• **TASK**
Copy every one of the following items word for word, keeping each line unchanged.

Items from a dataset
* * *

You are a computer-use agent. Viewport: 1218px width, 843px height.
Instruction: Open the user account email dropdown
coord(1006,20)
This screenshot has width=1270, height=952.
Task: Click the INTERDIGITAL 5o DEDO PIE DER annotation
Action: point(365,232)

* * *

• **CORRECT RESULT**
You are a computer-use agent. Viewport: 1218px width, 843px height.
Instruction: Open the user account email dropdown
coord(1006,20)
This screenshot has width=1270, height=952.
Task: Click the INTERDIGITAL 5o DEDO PIE DER annotation
Action: point(365,232)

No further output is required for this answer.